PROVIDED DATA ▸
━━━━━━━━

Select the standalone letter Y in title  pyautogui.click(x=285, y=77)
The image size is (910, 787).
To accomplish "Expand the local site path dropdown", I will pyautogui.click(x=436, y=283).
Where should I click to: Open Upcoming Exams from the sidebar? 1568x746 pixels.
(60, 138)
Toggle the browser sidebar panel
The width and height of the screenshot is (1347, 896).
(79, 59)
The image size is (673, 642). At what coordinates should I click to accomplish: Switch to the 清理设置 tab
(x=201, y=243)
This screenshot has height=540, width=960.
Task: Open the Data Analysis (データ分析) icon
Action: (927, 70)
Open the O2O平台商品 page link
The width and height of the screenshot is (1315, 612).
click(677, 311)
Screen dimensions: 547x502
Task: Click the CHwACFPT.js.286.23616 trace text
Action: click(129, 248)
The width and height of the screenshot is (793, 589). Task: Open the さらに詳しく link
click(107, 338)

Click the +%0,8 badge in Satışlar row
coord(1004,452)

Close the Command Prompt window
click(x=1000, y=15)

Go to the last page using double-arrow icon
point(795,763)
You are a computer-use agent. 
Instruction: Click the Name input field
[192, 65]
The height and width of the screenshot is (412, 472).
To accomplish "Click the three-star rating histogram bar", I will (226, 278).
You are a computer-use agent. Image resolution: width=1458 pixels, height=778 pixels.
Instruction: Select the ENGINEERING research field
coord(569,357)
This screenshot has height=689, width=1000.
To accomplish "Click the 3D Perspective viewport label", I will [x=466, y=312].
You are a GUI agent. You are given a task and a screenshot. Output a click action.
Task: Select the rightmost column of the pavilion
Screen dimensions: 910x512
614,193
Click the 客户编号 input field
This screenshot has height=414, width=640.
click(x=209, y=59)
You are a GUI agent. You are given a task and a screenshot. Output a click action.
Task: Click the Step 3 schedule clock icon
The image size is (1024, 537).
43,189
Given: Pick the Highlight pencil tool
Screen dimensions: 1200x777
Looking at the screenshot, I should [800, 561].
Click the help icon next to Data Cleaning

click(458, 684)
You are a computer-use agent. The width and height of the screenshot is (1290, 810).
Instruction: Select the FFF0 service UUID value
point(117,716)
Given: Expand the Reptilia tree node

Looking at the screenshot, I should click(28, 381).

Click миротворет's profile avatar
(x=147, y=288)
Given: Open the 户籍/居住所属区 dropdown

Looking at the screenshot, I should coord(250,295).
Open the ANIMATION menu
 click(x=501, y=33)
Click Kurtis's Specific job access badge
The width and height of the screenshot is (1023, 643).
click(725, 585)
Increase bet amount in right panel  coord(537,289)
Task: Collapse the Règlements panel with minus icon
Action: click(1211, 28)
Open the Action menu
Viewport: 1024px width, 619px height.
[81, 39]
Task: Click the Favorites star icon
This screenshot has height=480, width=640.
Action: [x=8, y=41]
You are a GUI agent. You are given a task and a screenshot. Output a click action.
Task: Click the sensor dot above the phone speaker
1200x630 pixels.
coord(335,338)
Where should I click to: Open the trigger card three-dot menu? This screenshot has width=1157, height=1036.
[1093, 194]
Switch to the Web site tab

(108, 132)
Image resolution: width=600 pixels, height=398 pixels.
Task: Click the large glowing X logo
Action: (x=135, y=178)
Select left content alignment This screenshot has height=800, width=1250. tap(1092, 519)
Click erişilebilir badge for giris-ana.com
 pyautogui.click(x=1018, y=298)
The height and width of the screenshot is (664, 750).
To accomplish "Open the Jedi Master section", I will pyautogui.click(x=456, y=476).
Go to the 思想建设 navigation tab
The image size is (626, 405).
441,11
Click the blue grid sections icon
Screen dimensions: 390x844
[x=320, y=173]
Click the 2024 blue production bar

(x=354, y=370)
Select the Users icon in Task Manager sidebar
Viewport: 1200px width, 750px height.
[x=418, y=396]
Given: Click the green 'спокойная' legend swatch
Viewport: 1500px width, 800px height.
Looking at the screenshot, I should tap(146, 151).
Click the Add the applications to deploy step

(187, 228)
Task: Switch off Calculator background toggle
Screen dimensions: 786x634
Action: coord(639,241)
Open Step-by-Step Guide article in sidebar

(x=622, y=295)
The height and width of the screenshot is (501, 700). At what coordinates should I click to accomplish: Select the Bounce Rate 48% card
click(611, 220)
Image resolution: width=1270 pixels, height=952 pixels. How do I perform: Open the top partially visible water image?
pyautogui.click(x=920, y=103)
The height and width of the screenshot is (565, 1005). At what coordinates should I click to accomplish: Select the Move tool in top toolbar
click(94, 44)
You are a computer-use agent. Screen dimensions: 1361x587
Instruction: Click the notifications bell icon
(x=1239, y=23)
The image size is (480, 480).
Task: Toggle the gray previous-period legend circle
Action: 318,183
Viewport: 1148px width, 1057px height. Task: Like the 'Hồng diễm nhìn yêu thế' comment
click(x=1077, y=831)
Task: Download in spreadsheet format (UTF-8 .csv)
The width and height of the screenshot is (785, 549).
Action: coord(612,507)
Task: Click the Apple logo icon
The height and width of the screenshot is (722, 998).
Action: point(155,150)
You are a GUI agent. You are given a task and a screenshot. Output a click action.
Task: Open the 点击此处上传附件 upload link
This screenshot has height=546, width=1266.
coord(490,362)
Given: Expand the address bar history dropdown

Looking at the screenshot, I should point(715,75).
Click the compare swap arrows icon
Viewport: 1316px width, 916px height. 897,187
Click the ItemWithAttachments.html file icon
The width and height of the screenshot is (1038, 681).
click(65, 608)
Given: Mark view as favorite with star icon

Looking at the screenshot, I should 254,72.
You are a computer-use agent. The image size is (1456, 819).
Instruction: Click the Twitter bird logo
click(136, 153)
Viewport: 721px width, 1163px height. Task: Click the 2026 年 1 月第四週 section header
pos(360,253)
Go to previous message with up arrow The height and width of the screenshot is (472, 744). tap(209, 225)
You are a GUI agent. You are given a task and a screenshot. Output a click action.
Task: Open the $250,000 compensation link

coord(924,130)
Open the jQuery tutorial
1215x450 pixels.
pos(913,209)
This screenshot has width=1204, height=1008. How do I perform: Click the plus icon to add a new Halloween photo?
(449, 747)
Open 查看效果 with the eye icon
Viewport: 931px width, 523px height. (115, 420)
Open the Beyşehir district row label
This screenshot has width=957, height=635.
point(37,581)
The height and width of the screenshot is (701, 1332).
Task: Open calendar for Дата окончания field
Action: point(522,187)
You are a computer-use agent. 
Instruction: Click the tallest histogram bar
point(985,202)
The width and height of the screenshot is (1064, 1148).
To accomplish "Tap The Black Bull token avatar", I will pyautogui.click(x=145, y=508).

━━━━━━━━

YOUR OBJECTIVE ▸ The lines to reproduce run from the line containing "This screenshot has width=1204, height=1008." to the end of the listing; write them out exactly and add nothing.

EXERCISE RESULT ▸
This screenshot has width=1204, height=1008. How do I perform: Click the plus icon to add a new Halloween photo?
(449, 747)
Open 查看效果 with the eye icon
Viewport: 931px width, 523px height. (115, 420)
Open the Beyşehir district row label
This screenshot has width=957, height=635.
point(37,581)
The height and width of the screenshot is (701, 1332).
Task: Open calendar for Дата окончания field
Action: point(522,187)
You are a computer-use agent. 
Instruction: Click the tallest histogram bar
point(985,202)
The width and height of the screenshot is (1064, 1148).
To accomplish "Tap The Black Bull token avatar", I will pyautogui.click(x=145, y=508).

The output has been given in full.